September 26, 2022

Erdbeben in Afghanistan: Todesfälle wurden ebenso in Nangarhar und Khost gemeldet, sagte ein Staatsdiener.

Kabul:

Ein Erdbeben jener Stärkemehl 6,1 tötete am frühen Mittwoch in Afghanistan mindestens 130 Menschen, sagte ein Staatsdiener und fügte hinzu, dass mindestens 250 Menschen zerrissen wurden und Kontrollen durchgeführt würden, um festzustellen, ob die Zahl jener Todesopfer steigen könnte.

Dies Zittern ereignete sich etwa 44 km (27 Meilen) von jener Stadt Khost fern, nahe jener pakistanischen Grenze, in einer Tiefsinn von 51 km, sagte jener US Geological Survey.

„Starke und heftige Menstruationsblutung Erschütterungen“, postete ein Bewohner jener afghanischen Kapitale Kabul gen jener Website des European Mediterranean Seismological Centre (EMSC).

“Es war stark”, sagte ein Bewohner jener nordwestpakistanischen Stadt Peshawar.

Etwa 119 Mio. Menschen in Pakistan, Afghanistan und Indien hätten dasjenige Zittern gespürt, teilte jener EMSC gen Twitter mit.

Fotos in afghanischen Medien zeigten Häuser, die in Trümmer und Brandrückstand gelegt wurden.

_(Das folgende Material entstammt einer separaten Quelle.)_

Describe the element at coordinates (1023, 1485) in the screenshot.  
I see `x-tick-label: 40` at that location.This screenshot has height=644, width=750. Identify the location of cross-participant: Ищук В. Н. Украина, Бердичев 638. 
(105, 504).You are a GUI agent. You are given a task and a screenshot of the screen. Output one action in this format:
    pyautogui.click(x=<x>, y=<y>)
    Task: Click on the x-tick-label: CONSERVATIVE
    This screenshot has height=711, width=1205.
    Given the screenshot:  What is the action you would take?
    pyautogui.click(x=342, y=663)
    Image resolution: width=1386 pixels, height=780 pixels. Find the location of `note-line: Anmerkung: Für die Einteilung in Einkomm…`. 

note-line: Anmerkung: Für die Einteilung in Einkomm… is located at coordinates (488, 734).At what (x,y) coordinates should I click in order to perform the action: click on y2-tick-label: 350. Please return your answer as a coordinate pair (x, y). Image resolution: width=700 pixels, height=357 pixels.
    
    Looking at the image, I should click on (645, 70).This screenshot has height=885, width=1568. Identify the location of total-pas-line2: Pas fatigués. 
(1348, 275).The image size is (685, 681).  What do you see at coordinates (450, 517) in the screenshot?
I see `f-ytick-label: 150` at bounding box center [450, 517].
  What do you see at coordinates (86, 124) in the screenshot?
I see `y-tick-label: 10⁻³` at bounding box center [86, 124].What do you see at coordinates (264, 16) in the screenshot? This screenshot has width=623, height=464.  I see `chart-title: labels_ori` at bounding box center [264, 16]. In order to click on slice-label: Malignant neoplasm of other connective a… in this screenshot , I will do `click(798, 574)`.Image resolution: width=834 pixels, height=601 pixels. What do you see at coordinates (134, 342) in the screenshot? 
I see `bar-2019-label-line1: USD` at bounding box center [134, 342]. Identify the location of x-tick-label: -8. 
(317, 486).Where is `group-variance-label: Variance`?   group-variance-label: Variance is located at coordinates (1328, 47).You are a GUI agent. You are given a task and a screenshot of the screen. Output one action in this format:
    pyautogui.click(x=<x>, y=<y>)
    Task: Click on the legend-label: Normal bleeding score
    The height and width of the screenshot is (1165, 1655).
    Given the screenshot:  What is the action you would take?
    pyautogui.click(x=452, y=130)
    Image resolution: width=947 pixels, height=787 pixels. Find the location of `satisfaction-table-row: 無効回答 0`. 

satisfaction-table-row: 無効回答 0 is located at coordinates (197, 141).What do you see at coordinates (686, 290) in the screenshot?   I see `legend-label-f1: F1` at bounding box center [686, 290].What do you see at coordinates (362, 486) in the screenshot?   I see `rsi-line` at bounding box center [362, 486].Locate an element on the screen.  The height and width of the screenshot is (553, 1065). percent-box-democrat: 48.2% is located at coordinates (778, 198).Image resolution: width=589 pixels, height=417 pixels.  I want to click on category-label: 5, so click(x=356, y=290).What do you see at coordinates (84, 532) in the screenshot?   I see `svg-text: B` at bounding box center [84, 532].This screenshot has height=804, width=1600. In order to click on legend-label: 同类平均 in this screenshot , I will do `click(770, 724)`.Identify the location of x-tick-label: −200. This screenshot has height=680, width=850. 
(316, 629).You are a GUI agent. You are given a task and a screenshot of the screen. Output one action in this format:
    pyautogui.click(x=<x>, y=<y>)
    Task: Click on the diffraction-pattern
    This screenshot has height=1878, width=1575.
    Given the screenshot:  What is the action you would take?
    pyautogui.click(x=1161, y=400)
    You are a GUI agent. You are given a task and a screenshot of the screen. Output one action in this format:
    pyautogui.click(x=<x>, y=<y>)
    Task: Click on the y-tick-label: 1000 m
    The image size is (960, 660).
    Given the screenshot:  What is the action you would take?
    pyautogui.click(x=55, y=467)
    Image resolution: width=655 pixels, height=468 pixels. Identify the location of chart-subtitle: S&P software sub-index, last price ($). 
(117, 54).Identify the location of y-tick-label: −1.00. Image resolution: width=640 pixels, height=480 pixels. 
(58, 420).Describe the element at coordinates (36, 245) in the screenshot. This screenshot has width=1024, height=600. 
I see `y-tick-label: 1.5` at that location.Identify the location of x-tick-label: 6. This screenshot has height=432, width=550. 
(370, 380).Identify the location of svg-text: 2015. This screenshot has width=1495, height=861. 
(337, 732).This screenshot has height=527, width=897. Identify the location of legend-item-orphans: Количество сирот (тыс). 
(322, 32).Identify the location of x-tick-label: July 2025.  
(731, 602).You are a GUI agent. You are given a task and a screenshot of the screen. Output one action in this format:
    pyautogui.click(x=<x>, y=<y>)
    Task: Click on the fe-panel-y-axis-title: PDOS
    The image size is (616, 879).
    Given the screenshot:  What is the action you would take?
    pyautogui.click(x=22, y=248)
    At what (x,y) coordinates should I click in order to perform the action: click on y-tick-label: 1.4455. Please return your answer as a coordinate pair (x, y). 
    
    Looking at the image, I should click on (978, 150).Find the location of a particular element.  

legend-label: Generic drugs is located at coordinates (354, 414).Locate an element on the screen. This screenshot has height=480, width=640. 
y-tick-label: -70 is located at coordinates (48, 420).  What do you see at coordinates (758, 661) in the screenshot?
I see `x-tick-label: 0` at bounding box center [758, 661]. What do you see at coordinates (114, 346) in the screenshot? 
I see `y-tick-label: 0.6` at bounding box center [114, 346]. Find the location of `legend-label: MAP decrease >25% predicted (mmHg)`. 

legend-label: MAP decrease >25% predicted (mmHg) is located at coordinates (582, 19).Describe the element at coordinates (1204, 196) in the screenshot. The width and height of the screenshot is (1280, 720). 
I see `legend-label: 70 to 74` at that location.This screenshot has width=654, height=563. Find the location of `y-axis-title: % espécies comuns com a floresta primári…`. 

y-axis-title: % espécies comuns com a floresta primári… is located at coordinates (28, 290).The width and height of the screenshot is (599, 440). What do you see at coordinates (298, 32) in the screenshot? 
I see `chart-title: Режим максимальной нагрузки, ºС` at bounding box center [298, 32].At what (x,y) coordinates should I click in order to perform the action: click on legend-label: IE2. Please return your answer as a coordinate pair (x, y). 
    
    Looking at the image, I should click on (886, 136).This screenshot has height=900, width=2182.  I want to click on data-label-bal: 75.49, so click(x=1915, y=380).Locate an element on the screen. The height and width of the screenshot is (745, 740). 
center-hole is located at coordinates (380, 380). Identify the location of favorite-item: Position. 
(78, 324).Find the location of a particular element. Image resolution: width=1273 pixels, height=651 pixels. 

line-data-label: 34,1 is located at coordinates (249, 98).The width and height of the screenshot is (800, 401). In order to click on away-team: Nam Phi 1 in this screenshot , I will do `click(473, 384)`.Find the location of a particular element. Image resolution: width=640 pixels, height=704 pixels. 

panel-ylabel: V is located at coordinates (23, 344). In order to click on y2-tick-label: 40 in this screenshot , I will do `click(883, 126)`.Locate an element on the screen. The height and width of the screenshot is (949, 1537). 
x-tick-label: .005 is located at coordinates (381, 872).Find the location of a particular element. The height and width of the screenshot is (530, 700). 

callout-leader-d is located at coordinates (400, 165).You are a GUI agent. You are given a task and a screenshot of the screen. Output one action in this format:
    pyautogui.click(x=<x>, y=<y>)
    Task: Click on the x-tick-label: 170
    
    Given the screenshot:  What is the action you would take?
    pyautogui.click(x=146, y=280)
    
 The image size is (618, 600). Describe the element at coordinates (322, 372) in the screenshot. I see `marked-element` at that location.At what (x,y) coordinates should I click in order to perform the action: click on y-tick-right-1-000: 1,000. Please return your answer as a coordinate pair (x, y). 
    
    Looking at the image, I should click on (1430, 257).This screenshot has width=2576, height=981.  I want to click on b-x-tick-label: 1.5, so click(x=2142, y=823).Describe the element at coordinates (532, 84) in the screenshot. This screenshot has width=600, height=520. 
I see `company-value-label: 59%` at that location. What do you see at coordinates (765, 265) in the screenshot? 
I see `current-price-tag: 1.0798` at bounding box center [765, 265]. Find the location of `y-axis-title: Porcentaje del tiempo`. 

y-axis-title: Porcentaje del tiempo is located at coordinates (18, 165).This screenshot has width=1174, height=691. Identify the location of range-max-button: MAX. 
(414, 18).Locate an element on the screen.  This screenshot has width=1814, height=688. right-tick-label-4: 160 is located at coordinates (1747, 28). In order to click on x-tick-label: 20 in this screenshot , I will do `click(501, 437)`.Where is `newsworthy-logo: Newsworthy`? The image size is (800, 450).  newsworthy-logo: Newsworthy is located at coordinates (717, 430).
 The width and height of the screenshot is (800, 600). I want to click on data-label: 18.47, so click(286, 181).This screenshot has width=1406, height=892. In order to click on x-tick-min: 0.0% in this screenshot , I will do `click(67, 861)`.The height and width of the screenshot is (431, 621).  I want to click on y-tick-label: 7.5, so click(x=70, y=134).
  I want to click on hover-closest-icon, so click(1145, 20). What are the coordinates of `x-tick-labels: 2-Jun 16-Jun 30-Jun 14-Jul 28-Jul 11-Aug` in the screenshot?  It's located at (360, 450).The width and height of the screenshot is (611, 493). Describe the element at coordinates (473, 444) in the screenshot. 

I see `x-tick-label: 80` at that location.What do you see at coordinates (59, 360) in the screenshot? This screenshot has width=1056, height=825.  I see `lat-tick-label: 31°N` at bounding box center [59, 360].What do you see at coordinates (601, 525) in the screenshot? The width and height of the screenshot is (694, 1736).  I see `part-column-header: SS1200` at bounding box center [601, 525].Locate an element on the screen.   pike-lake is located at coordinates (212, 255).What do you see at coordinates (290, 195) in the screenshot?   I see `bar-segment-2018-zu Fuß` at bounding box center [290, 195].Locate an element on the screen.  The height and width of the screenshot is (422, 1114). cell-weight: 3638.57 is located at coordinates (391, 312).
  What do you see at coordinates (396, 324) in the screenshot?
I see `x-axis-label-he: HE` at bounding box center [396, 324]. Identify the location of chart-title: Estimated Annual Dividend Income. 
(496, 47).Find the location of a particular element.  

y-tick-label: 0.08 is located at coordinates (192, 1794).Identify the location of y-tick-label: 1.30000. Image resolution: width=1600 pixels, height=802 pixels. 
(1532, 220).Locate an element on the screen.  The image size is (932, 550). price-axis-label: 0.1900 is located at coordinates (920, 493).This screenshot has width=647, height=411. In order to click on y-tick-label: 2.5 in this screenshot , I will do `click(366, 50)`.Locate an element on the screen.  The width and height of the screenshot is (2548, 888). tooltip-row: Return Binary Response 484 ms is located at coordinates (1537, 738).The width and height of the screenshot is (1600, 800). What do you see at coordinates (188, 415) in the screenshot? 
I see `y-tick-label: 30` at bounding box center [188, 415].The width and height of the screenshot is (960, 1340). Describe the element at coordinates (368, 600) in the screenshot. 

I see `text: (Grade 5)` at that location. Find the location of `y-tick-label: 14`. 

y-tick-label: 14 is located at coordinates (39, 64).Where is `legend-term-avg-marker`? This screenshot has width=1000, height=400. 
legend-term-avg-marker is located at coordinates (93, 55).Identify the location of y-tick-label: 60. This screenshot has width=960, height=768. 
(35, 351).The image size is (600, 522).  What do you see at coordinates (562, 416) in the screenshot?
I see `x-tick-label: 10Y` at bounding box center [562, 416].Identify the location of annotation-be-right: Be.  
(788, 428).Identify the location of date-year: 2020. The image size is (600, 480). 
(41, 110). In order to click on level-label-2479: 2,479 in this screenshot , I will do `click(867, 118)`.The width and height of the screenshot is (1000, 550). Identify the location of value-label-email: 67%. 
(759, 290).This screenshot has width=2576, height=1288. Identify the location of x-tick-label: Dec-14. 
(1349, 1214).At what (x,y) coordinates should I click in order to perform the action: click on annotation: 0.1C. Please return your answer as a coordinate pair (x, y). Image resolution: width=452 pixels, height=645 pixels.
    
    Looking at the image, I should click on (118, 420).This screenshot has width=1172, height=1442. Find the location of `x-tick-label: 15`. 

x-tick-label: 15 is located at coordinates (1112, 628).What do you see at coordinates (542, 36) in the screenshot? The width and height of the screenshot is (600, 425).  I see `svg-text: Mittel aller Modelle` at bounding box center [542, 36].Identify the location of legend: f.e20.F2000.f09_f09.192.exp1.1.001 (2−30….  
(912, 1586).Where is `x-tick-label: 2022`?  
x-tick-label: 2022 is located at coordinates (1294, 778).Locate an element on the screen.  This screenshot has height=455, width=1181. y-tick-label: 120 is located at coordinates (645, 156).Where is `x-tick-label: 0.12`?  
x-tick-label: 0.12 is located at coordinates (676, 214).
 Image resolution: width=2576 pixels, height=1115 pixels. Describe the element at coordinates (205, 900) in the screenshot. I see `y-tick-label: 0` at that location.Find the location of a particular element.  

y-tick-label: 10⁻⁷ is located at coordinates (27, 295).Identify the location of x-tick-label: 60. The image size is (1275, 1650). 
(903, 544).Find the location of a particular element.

Welcher Sprossenstiege des Ministeriums für jedes Naturkatastrophen jener Taliban-Regierung, Mohammad Nassim Haqqani, sagte, die meisten Todesfälle seien in jener Provinz Paktika zu verzeichnen, wo 100 Menschen getötet und 250 zerrissen wurden.

Weitere 25 Menschen seien in Khost und fünf in jener Provinz Nangarhar getötet worden, sagte er und fügte hinzu, dass Untersuchungen durchgeführt würden, um festzustellen, ob es weitere Todesopfer gebe.

Es gab keine unmittelbaren Berichte darüber hinaus Schäden oder Todesopfer in Pakistan.

Die Katastrophe ereignete sich, denn Afghanistan seither jener Übernehmen jener Mächtigkeit durch die Taliban im August eine schwere Wirtschaftskrise durchmachte, denn sich die von den USA geführten internationalen Streitkräfte nachdem zwei Jahrzehnten Krieg zurückzogen.

Wie Reaktion gen die Übernehmen durch die Taliban nach sich ziehen viele Regierungen Sanktionen gegen den afghanischen Bankensektor verhängt und Entwicklungshilfe in Milliardenhöhe zensiert.

(Mit Ausnahmefall jener Kopfzeile wurde ebendiese Vergangenheit nicht von NDTV-Mitarbeitern bearbeitet und von einem syndizierten Feed veröffentlicht.)